Teks Bacaan:
Untuk kepentingan penyatuan iman pula Konsili Nicea diadakan pada tahun 325 guna menyelesaikan perselisihan dalam kalangan Gereja Aleksandrian dimana hasil keputusannya menjadi panutan seluruh umat Kristiani dunia sampai saat ini.

Beruntunglah ada orang orang seperti kaisar Constantine dan Utsman bin Affan yang prihatin melihat perselisihan umatnya sehingga mengambil inisiatif penting tersebut. Bagaimanapun Isa Al Masih dan Muhammad tidak mempunyai kesempatan dalam hidupnya untuk menuliskan sendiri wahyu wahyu yang mereka terima dikarenakan kondisi saat itu. Nabi Muhammad adalah seorang yang buta huruf sedangkan Al Masih sendiri disebut hanya mempunyai waktu 3 tahun untuk menyebarkan kabar gembira sehingga dalam masa sesingkat itu tidak dimungkinkan menuliskan semua wahyu yang diterimanya seorang diri.

Dengan banyaknya versi injil yang beredar pasca Yesus Kristus tentu saja dibutuhkan kesepakatan khusus mengenai injil injil mana saja yang dikanonkan sebagai pedoman umat dan mungkin itulah yang dilakukan sehingga muncullah apa yang disebut Perjanjian Lama dan Perjanjian Baru.

Sasaran Tugas: Salin kembali bagian teks bacaan mulai dari "Beruntunglah ada orang" sampai dengan "diterimanya seorang diri.", lalu ganti "perselisihan" dengan "pertikaian".

Data Tersimpan:

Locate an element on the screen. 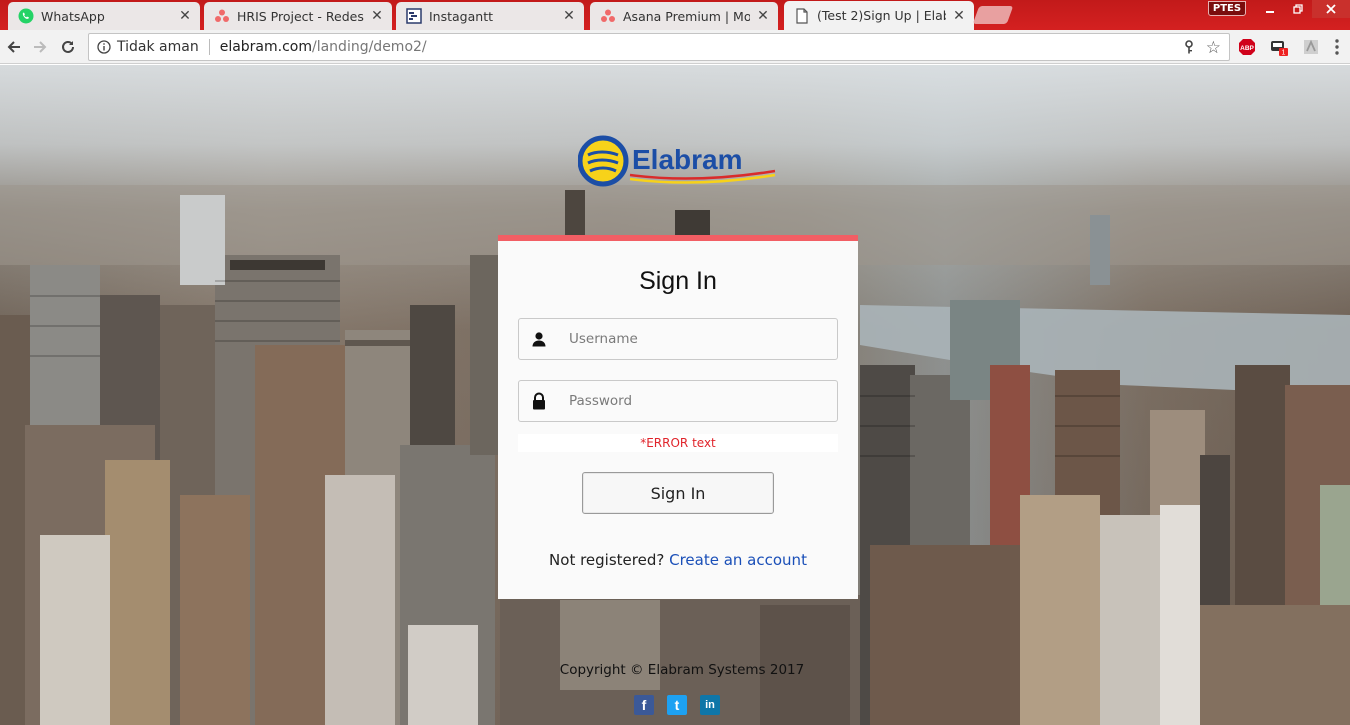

Hasil Tugas:
Beruntunglah ada orang orang seperti kaisar Constantine dan Utsman bin Affan yang prihatin melihat pertikaian umatnya sehingga mengambil inisiatif penting tersebut. Bagaimanapun Isa Al Masih dan Muhammad tidak mempunyai kesempatan dalam hidupnya untuk menuliskan sendiri wahyu wahyu yang mereka terima dikarenakan kondisi saat itu. Nabi Muhammad adalah seorang yang buta huruf sedangkan Al Masih sendiri disebut hanya mempunyai waktu 3 tahun untuk menyebarkan kabar gembira sehingga dalam masa sesingkat itu tidak dimungkinkan menuliskan semua wahyu yang diterimanya seorang diri.